With the session that ended Friday, March 29, 2019, the markets ended a remarkable month which remained one of the best out of the past several quarters. NIFTY ended the month on a strong note, posting a monthly gain of 831.40 points (+7.70). After taking a breather in earlier weeks, the liquidity gush that resulted out of unabated FII inflows lent some more strength to the markets this week. While it remained somewhat volatile, the benchmark index NIFTY50 ended with net gains of 167 points (+1.46%) on a weekly basis.
During any such liquidity-driven rally, sometimes technicals do tend to take a back seat. Given this fact, the market may continue to keep dropping hints showing the likely stalling of such rallies. The coming week is likely to see a stable start but maintain the same breadth. If the market takes a breather and shows some corrective instincts, it should not come as a surprise, as the daily charts once again remain overstretched.
There are higher possibilities that the market stalls its up-move either at the start or midway through the week. With mild signals pointing towards this possibility emerging, the levels of 11690 and 11810 will act as potential resistance points. Supports come in much lower at 11510 and 11420. The range for the coming week is likely to remain wider than normal.
The weekly RSI is 67.0954; it has marked a fresh 14-period high, which is bullish but does not show any divergence against the price. The weekly MACD is bullish and is trading above its signal line.
On the candles, an Engulfing Bullish Candle has emerged. If such an engulfing candle appears during an uptrend, which is the case with NIFTY, it indicates a potential top. The test would be to see if the next candle closes below the top of the current candle.

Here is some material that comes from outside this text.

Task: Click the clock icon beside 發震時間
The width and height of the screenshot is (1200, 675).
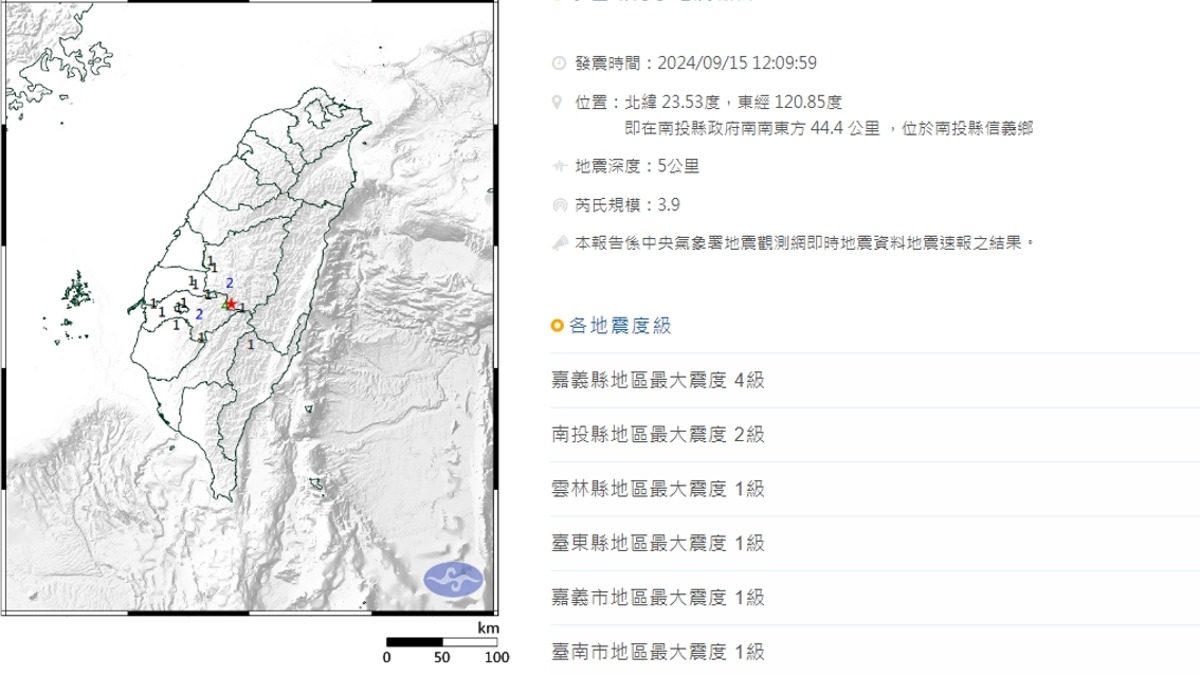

Broadly speaking, even if the momentum persists in the coming week, it is very much likely to show some slowdown. The out-performing stocks are likely to remain from a very specific quarter and we might see some weakening of the market breadth as well. In any case, we recommend not aggressively chasing the upward momentum. It is strongly recommended to keep trailing the stops and continue utilizing up-moves to protect profits and take money off the table. A highly cautious view is advised for the coming week.
Sector Analysis for the Coming Week
In our look at Relative Rotation Graphs, we compared various sectors against CNX500, which represents over 95% of the free float market cap of all the stocks listed.
The review of Relative Rotation Graphs (RRG) shows that there is the possibilities that the group of relative out-performers are just from select indexes, while rest of the groups may show some slowdown in the momentum. We expected relative out-performance from the Realty and Energy groups, which remain firmly placed in the leading quadrant. The BankNIFTY and IT index also remain in the leading quadrant, but their momentum is stalling along with the front-line NIFTY index.
Stable improvement in relative momentum is seen in CPSE and the Pharma and Metal Indexes; the Metal index, however, remains in the lagging quadrant while CPSE and Pharma groups are in the improving quadrant.
The Infrastructure, PSU Banks, Nifty Next 50, Consumption, FMCG and Media remain in the lagging quadrant. Despite some sporadic stock-specific out-performance, these groups may show some more stalling of momentum.
Important Note: RRG™ charts show you the relative strength and momentum for a group of stocks. In the above chart, they show relative performance as against the NIFTY500 Index (Broader Markets) and should not be used directly as buy or sell signals.